Adding midwall fibrosis to a risk model decreased the mortality risk for patients with an LVEF of 35 percent and no midwall fibrosis from 12.7 percent to 9.4 percent and increased mortality risk for patients with midwall fibrosis from 12.7 percent to 19.9 percent. Twenty-nine percent of patients were correctly reclassified with the addition of midwall fibrosis status, Gulati et al determined.

“The addition of midwall fibrosis to LVEF resulted in significant improvements in risk reclassification for both all-cause mortality and the arrhythmic composite,” they wrote. “Our findings suggest that detection and quantification of midwall fibrosis by LGE-CMR may represent useful markers for the risk stratification of death, ventricular arrhythmia and HF [heart failure] for patients with dilated cardiomyopathy.”

They added that the information provided by imaging could help in identifying patients at high risk who would benefit from ICD implantation.

In the second study, Dipan J. Shah, MD, of the Duke Cardiovascular Magnetic Resonance Center in Durham, N.C., and colleagues evaluated patients with regional myocardial wall thinning to assess if they have minimal or no scarring using LGE-CMR. They suggested that such regions might represent viable myocardium.
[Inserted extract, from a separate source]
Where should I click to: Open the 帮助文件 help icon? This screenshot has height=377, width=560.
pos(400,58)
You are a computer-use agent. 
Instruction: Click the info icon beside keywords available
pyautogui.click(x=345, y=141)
They enrolled 1,055 patients with coronary artery disease who underwent LGE-CMR imaging at three centers between 2000 and 2008.
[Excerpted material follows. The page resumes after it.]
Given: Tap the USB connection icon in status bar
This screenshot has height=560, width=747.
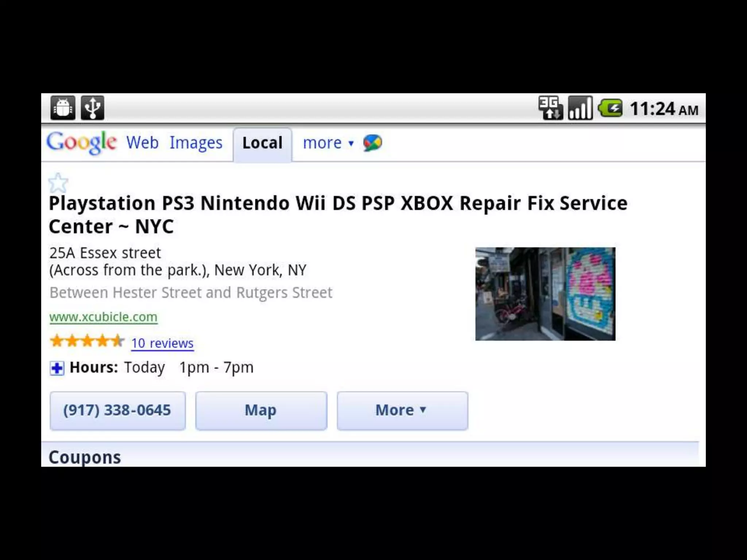Looking at the screenshot, I should click(92, 108).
The study was divided into three parts: first, to determine the prevalence of regional thinning; second, to evaluate the prevalence of limited scar burden (less than 50 percent) in thinned myocardium; and third, to evaluate the relationship between scar burden and functional burden and tissue remodeling in patients who received coronary revascularization.

Nineteen percent of the patients had myocardial wall thinning with thinning of a substantial (a mean of 34 percent) portion of the left ventricle (LV). Of those with wall thinning, 18 percent had scarring of less than 50 percent.

Seventy-two percent of patients underwent revascularization. Shah et al reported inverse relationships between the extent of scarring and contractile improvement after revascularization as well as myocardial remodeling, with only those patients with limited scar burden showing improvement. Based on those findings, they suggested that myocardial thinning may be reversible.

“[W]e have shown that the myocardial wall may thin and revert back to full thickness as long as limited scarring is present,” they wrote. “These results indicate that the end stage of remodeling is better determined by tissue composition (i.e., scarring) rather than any set level of morphological changes to the LV cavity or LV wall.”

In an accompanying editorial, Deepak K. Gupta, MD, Raymond Y. Kwong, MD, MPH, and Marc A. Pfeffer, MD, PhD, all of Brigham and Women’s Hospital in Boston, pointed to limitations in both studies. As a single center study using low-risk patients, Gulati et al’s findings may not apply to those patients who would most benefit from risk stratification, they wrote, and the study by Shah et al was subject to referral and selection bias.

“Collectively, these and other studies demonstrate that CMR with LGE imaging adds to the practitioner’s armamentarium for assessment of cardiac structure and function and augments diagnostic and prognostic capabilities,” the editorial writers offered.

But determining which patients to evaluate remained a challenge. “At this point, for the practicing physician, the incremental information gained from CMR with LGE imaging from these two studies, albeit novel and supportive, is not yet sufficient to alter clinical practice guidelines,” they concluded.